Is Gore exchanging one friend for another?

Former US Vice President Al Gore complains about the consolidation of the corporate media but no mention is made how this conflicts with his other loyalty: the Democratic Leadership Council.

First, check out this Gore quote from the Associated Press

Questions of fact that are threatening to wealth and power become questions of power, he said. And so the scientific evidence on global warming — an inconvenient truth for the largest polluters — becomes a question of power, and so they try to censor the information.

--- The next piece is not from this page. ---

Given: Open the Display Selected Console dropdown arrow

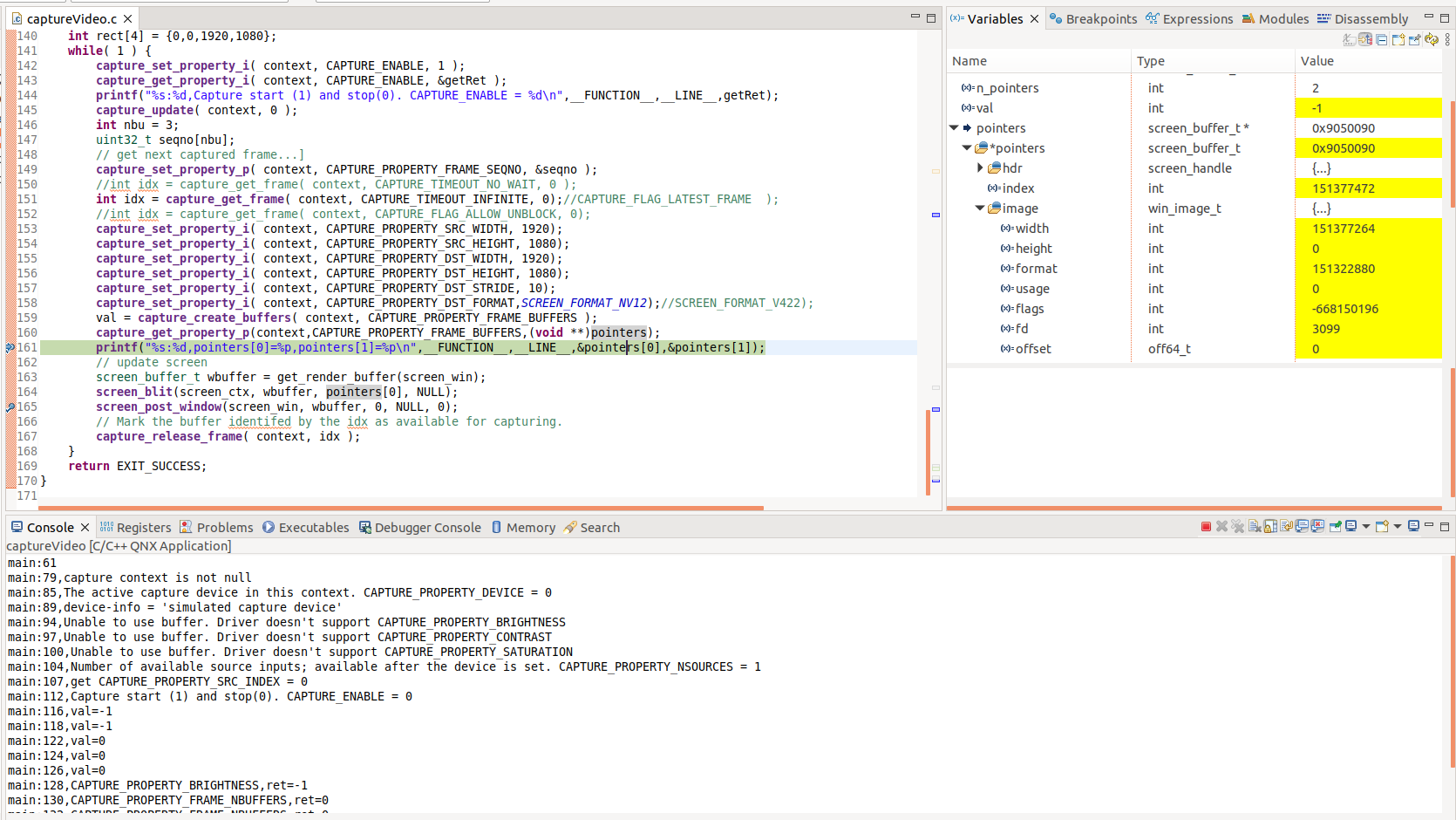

Yes, all fine and with the movie title namedrop as well, but when he was in power he was reluctant to challenge large-scale pollution. According to Joshua Frank and leading environmental muckraker Jeffrey St. Clair, Gore supported a free-market approach to handling pollution by supporting NAFTA which helped move big business polluters to Mexico where environmental law is weaker and less frequently enforced than in the US. Gore was placating the DLC, a group he conflicts with when he criticizes a monolithic media.

While Gore makes his claim, Senator Hillary Clinton (D-NY) is running for re-election and getting quite a boost from Time-Warner station NY1 financially—Time Warner has donated $100,000 to her campaign making that corporation the number 6 contributor to her campaign—and in the form of excluding her anti-Iraq-war competition, Jonathan Tasini, from televised debates by setting the bar for inclusion ridiculously high. NY1’s public relations manager, Edward Pachetti, says

The criteria are that a candidate must poll at least five percent (including margin of error) in a recognized independent poll and would need to have spent and/or raised $500,000.

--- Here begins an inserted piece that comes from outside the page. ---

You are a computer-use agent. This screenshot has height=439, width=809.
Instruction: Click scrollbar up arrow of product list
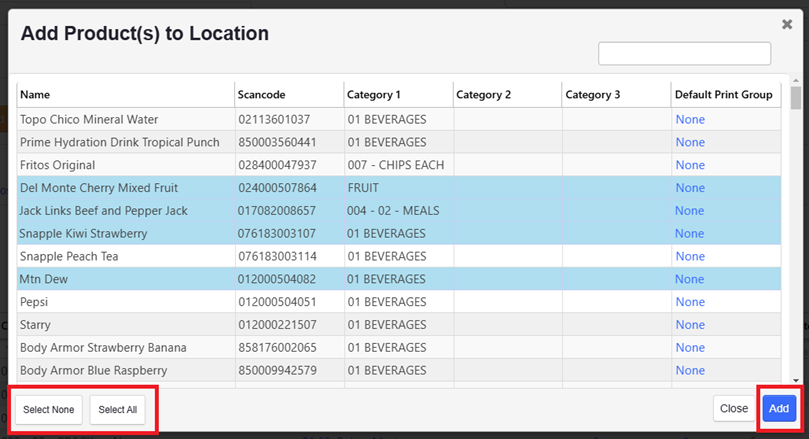tap(796, 81)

Listen to Tasini and Ralph Nader, who also knows a thing or two about being excluded from televised would-be debates, as they talk about this development in depth on Democracy Now! on Wednesday, August 9, 2006 (Ogg Vorbis or FLAC format). Their discussion starts at 25m26s into the show. Nader points out that any ballot-qualified candidate should be able to participate in any debates. Any modern media player can play these files (scroll down a bit to see the list of operating systems and media players).